# cloudy tank after water change



## BrokeNewbie (Mar 21, 2012)

I've been cleaning up an algae problem in my 15 gal tank for the last couple weeks by keeping the light off except for about 2 - 3 hours a day and doing 20% - 40% water changes every 3-4 days. The algae problem seems to be going away and all my test readings are back to being pretty normal. My problem is that after my last 2 water changes my tank has been cloudy for 2 days after the water change but generally goes away. Is that normal? For the fresh water I replace in the tank I normally treat with Tetra Says Safe Plus. Does that maybe have something to do with the cloudy tank? 

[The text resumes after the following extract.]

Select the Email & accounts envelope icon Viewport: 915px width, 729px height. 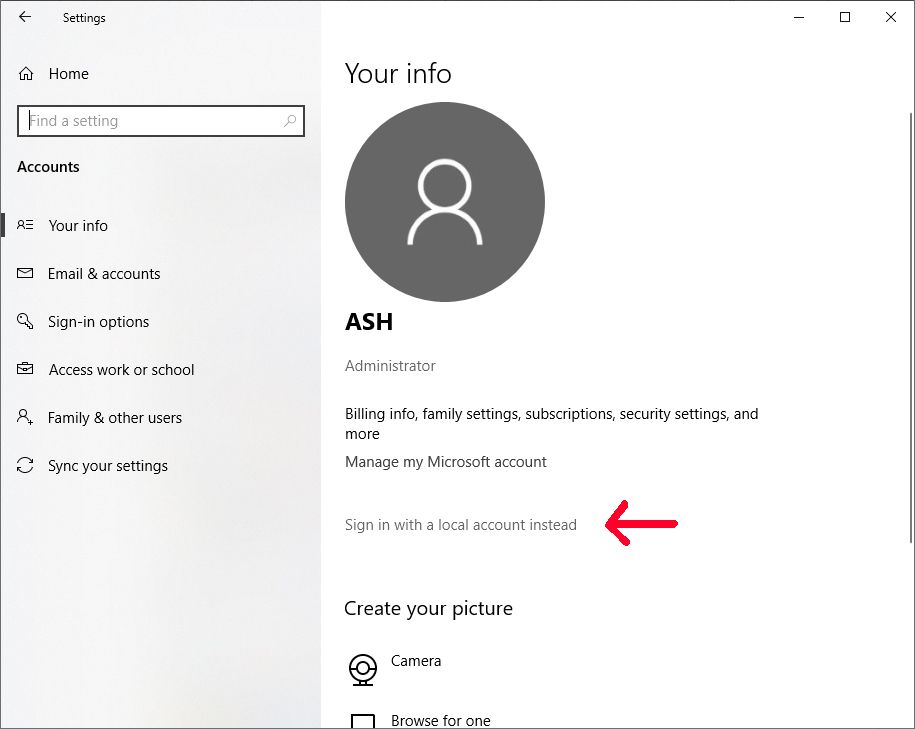coord(25,273)
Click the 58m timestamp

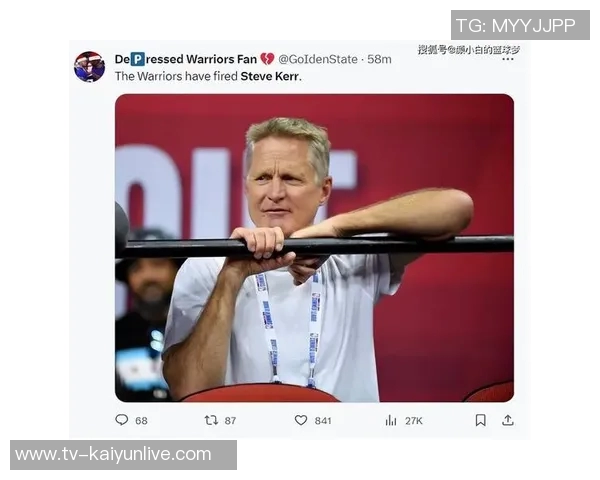click(380, 59)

Through this process, my fish still seem healthy and happy. I have 4 Neon Tetra and a baby Shubunkin Goldie. I know, I got dooped by a petsmart employee into getting the gold fish without knowing Goldies and tropicals don't mix.. I am cycling a 30 gal tank to put the goldie in before it outgrows the 15 gal or kills the Tetra. That was an expensive learning experience.. lol


----------



## BrokeNewbie (Mar 21, 2012)

I meant that I treat the new water I put in my tank for the water changes is Tetra AquaSafe Plus. Auto-correct on my phone is killin me.


----------



## snail (Aug 6, 2010)

Could the cloudiness just be small air bubbles from the water?


----------